- Record excerpts -
══════════
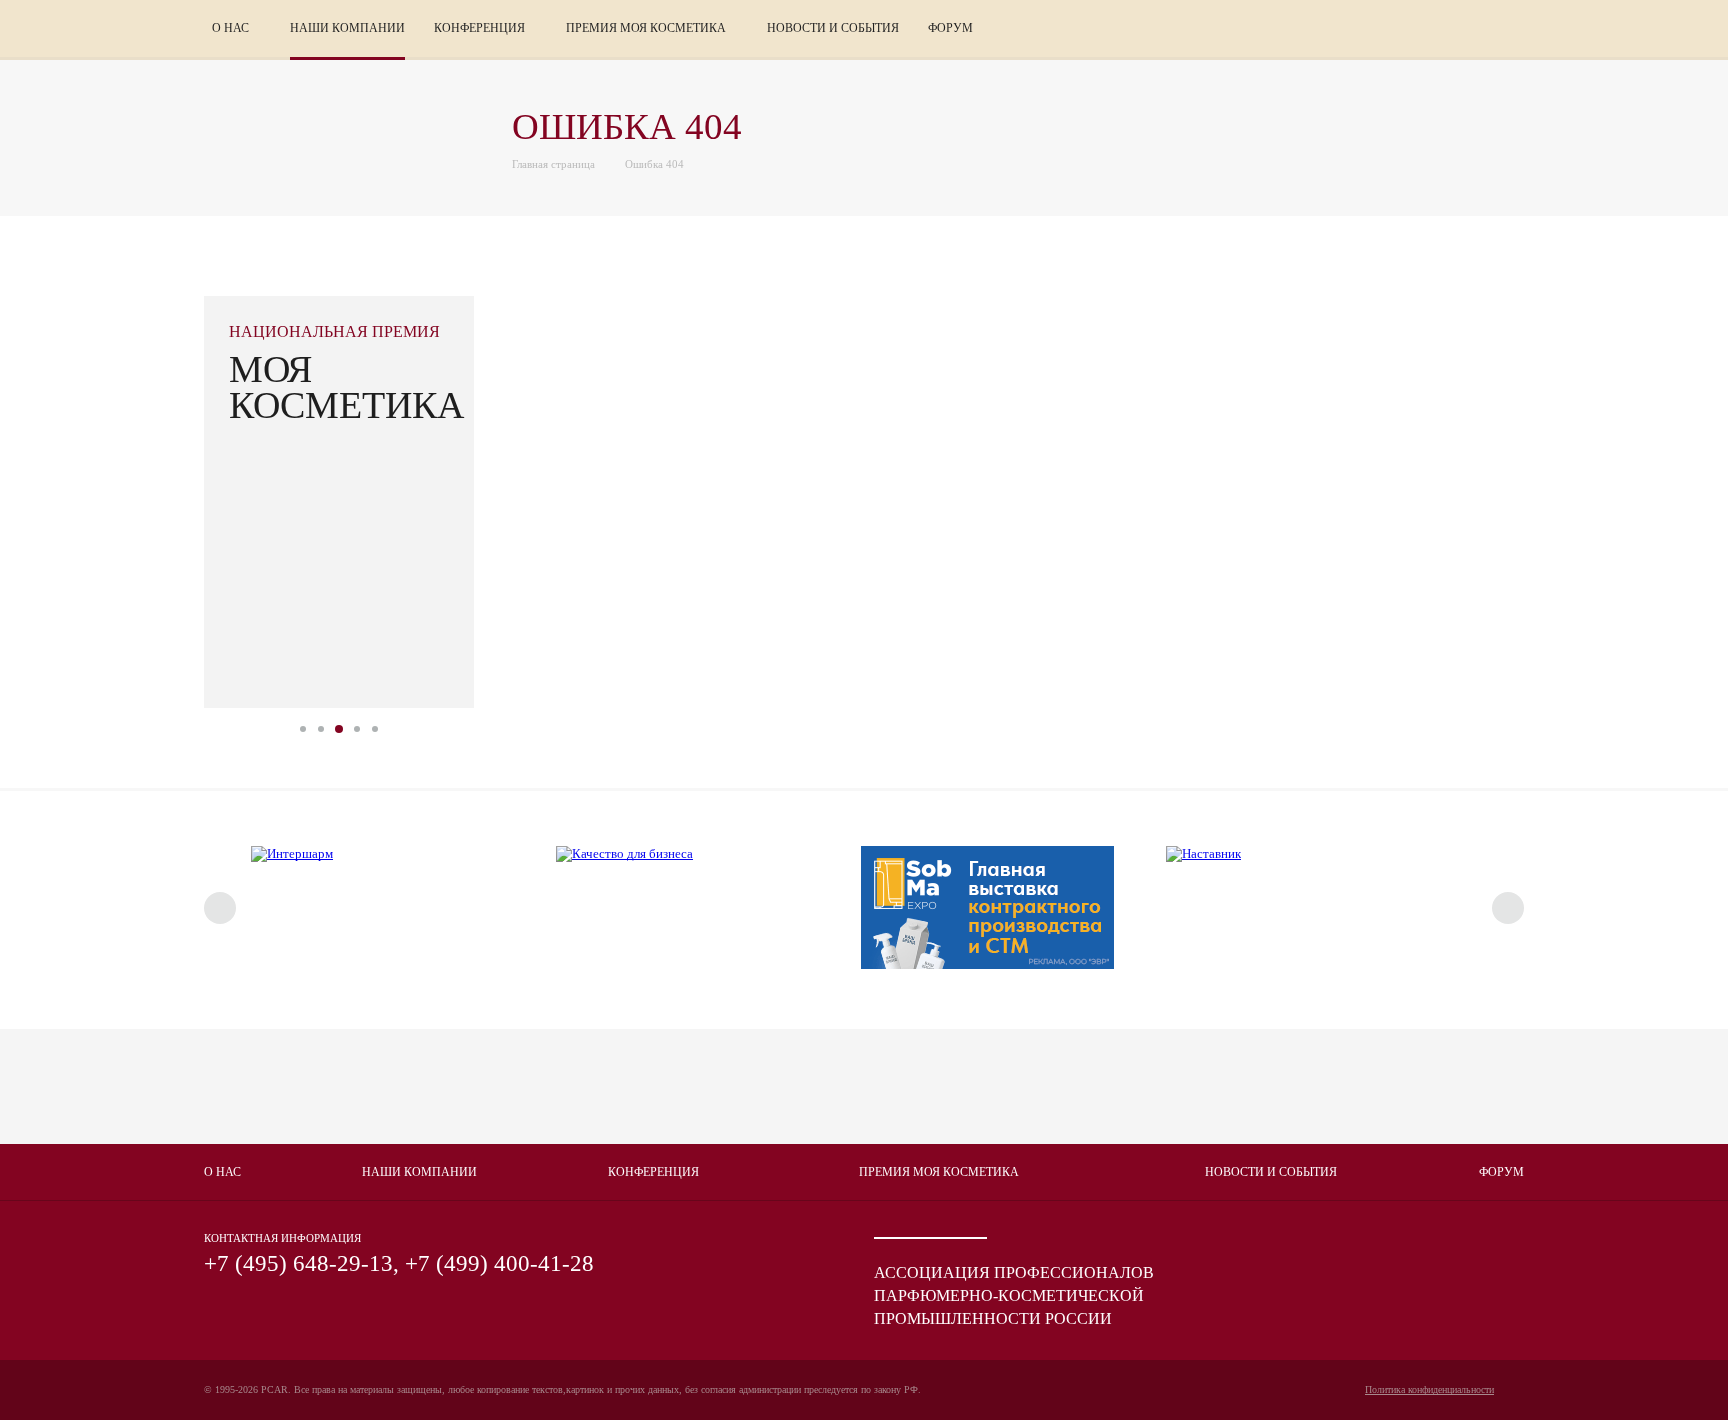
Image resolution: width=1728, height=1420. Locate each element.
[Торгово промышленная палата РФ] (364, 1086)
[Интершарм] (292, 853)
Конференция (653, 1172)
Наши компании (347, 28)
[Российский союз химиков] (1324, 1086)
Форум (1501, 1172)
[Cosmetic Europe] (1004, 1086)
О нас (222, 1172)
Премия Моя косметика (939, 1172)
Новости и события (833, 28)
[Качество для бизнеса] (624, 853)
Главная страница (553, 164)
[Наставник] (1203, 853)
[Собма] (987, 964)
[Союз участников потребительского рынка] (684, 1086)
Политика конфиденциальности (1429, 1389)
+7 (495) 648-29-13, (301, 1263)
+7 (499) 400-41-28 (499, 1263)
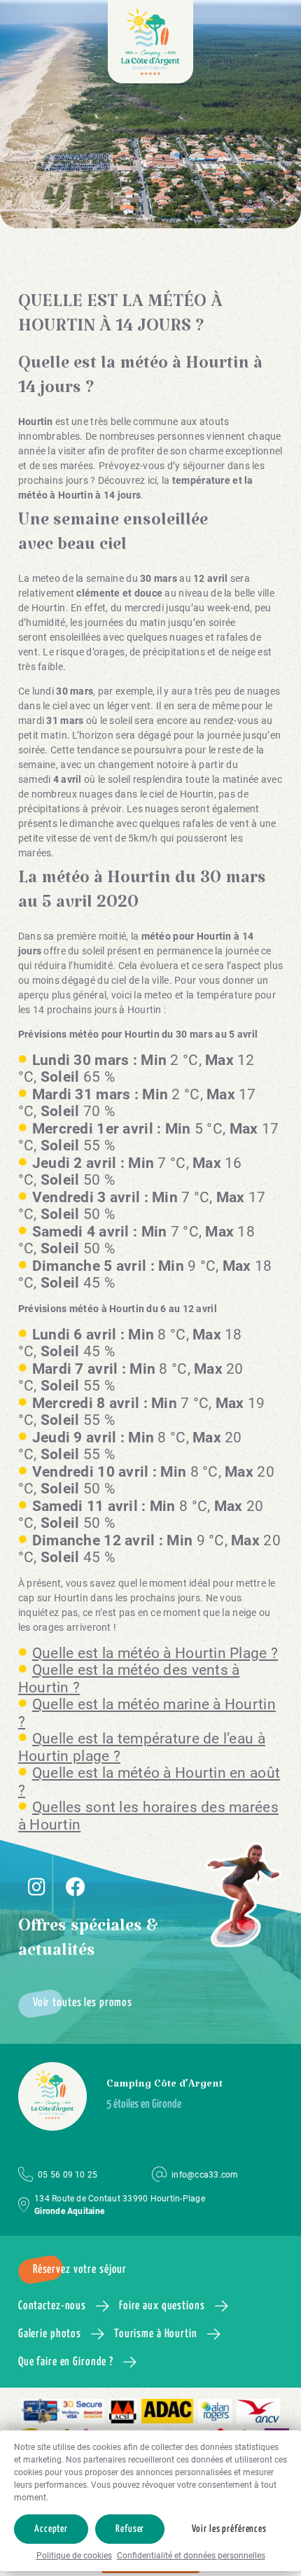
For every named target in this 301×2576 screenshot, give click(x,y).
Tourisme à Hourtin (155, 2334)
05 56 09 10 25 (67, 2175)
══════════
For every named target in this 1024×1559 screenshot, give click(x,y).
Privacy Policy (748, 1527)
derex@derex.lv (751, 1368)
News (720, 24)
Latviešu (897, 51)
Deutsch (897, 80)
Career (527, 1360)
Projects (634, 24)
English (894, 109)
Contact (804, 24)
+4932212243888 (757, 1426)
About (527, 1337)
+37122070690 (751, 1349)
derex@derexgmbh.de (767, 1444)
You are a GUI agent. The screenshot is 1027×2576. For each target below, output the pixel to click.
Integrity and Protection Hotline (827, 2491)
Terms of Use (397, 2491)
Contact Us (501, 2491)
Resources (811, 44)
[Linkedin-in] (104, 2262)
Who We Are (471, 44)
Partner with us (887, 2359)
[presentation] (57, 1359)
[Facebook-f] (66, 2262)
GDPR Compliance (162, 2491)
══════════
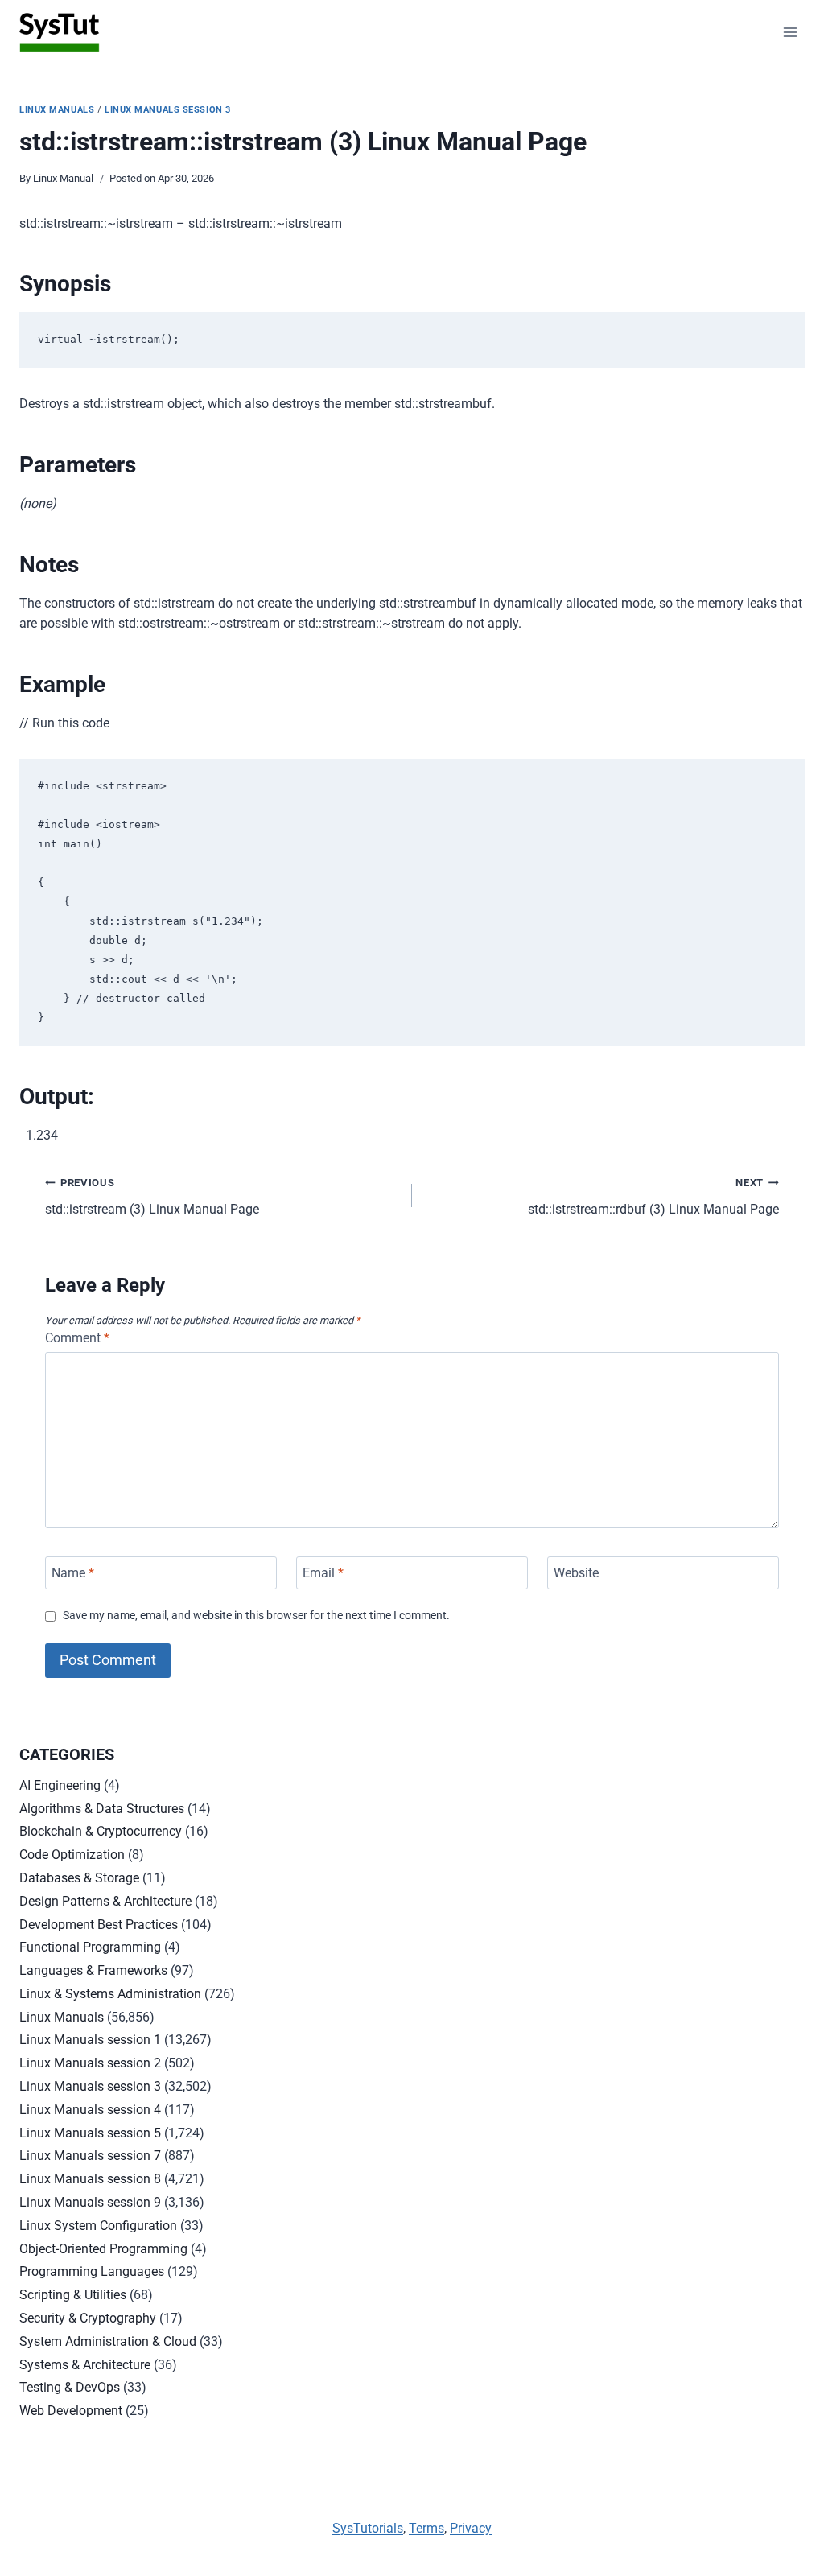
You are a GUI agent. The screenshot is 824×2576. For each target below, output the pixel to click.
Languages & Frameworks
══════════
- Task item -
Once the line with "Политика конфиденциальности (1429, 1389)" has been found above, output that line and every later line exactly, stopping after the line with "05 56 09 10 25 (67, 2175)", and omit the pictures.

- Answer box -
Политика конфиденциальности (1429, 1389)
+7 (495) 648-29-13, (301, 1263)
+7 (499) 400-41-28 (499, 1263)
For every named target in this 301×2576 screenshot, give click(x,y).
Tourisme à Hourtin (155, 2334)
05 56 09 10 25 (67, 2175)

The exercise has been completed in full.